Dancehall, News

Macka Diamond Says Her Dancehall Career Still Popping, Fans Urged Her To Retire

Macka Diamond says her detractors who are trying to drive her out of the dancehall industry will never succeed as she is in-demand globally, even as her royalties continue to reap her tons of money.

According to Macka Diamond, she has constantly been touring and has even performed in countries that few, if any Jamaicans artistes have toured. “Mi not just singing for Jamaica alone. Mi love Jamaica and this is where mi from but mi a sing to the world,” she said recently on The Fix entertainment program.

The entertainer who recorded her first song at 16, said she has to stand up and be counted because many female deejays as they age, fall prey to the criticisms and age discrimination, and prematurely leave the industry, while their male counterparts remain until they are old and grey.

“When me look pon di man dem, dem a perform till dem old and people still accepting them. Me look good same way; mi no see nuttn wrong wid mi. When me look inna my mirror mi no si no old lady wid no stick and mi no si no problem. Mi still sound good. Mi voice no sound cracky -cracky. Di older mi get, mi a sound sweeter,” she boasted.

“I just left Seychelles, a place in Africa and Mauritius… If me did follow weh people a seh how mi old, I wouldn’t go to South Africa di odda day. I went to couple shows in New York the other day and people were crazy and people were: ‘oh wi glad fi see yuh,” Macka added.

Macka also said some of her songs have been trending in South America, particularly “Play Tune,” which she recorded more than a year ago, which has more than three million YouTube views.

“It’s a tug of war for me to go to Costa Rica now with the same Play Tune song. It has been number one all over the Spanish countries. Play Chune, dat is one of my biggest royalty cheques right now. I can stay home and don’t go nowhere fi di month and I get cheque offa dat song and it not playing nowhere in Jamaica,” she said.

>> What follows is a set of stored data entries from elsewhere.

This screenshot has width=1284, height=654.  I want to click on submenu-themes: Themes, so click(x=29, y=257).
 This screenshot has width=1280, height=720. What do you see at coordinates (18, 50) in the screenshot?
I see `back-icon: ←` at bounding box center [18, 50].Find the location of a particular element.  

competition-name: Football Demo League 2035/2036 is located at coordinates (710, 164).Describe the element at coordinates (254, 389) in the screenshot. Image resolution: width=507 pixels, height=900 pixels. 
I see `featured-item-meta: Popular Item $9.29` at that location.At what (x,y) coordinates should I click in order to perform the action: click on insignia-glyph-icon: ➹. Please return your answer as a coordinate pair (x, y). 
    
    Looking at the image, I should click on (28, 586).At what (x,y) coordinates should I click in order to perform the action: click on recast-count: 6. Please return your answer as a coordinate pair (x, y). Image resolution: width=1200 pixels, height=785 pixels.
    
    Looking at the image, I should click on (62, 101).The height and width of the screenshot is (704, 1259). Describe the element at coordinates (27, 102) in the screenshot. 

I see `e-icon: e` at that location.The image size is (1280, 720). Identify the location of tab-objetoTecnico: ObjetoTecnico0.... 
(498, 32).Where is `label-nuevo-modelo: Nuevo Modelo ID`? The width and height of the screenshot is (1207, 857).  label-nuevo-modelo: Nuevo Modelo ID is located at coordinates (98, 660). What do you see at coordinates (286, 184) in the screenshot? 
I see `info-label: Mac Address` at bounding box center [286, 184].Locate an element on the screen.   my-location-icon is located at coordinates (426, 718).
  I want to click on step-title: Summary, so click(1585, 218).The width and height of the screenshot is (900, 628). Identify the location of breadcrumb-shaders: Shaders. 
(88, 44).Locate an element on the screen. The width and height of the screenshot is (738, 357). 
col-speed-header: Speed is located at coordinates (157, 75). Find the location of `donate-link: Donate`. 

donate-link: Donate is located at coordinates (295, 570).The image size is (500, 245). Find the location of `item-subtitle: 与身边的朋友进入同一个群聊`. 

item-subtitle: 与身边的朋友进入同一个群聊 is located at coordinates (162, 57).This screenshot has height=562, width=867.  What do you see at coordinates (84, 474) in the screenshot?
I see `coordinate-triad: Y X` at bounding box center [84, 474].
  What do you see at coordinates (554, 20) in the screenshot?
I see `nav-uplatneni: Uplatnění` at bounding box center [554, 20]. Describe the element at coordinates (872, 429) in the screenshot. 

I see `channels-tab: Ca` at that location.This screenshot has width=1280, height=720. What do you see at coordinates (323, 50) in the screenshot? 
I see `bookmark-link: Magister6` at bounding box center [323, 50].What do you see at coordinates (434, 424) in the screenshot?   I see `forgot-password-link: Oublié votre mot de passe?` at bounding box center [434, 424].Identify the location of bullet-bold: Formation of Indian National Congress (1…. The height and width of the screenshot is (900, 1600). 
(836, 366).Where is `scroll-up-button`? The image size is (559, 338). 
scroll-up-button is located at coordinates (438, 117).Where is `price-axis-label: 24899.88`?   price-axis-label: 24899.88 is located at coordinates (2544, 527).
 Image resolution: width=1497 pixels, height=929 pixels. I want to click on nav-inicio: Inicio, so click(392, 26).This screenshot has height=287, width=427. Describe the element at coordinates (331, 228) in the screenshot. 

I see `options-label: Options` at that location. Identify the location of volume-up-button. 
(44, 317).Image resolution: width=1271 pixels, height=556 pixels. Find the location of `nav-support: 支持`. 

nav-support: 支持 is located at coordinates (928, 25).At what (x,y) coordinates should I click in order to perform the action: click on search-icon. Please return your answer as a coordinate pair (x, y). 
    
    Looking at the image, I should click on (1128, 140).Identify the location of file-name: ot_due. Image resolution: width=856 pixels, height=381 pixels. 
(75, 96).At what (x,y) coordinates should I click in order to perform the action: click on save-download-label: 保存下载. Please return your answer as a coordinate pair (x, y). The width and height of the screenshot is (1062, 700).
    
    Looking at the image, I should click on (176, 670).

She said many female artistes, could still be reaping even greater financial benefits if they had refused to be dictated to, or fallen for the ‘age card.’

“Even if mi sing music and mi no get no show, music is selling and dats where I earn my money. A lot a dem don’t understand dat part suh dem just tink seh ‘shi a try fi compete wid di young people dem’. Noooo. I am doing my job; I am selling products. If mi even sing 10 song and put it up online on iTunes, I make money. That’s how I make my money and pay my bills,’ she stated.

She said many people who see her performing in front of small crowds fail to understand that the number of patrons at a venue in many cases has no bearing on how much the artiste is paid.

“A lot of people don’t know and wi seh’ ‘wi see har inna one show wi just 10 people’ but that 10 people just shell dung di bar and no care. When yuh grow up inna di music you will understand dat. People will invite you to all just a wedding and pay you di same amount a money weh yuh get fi deh in front a 20,000 people,” she explained.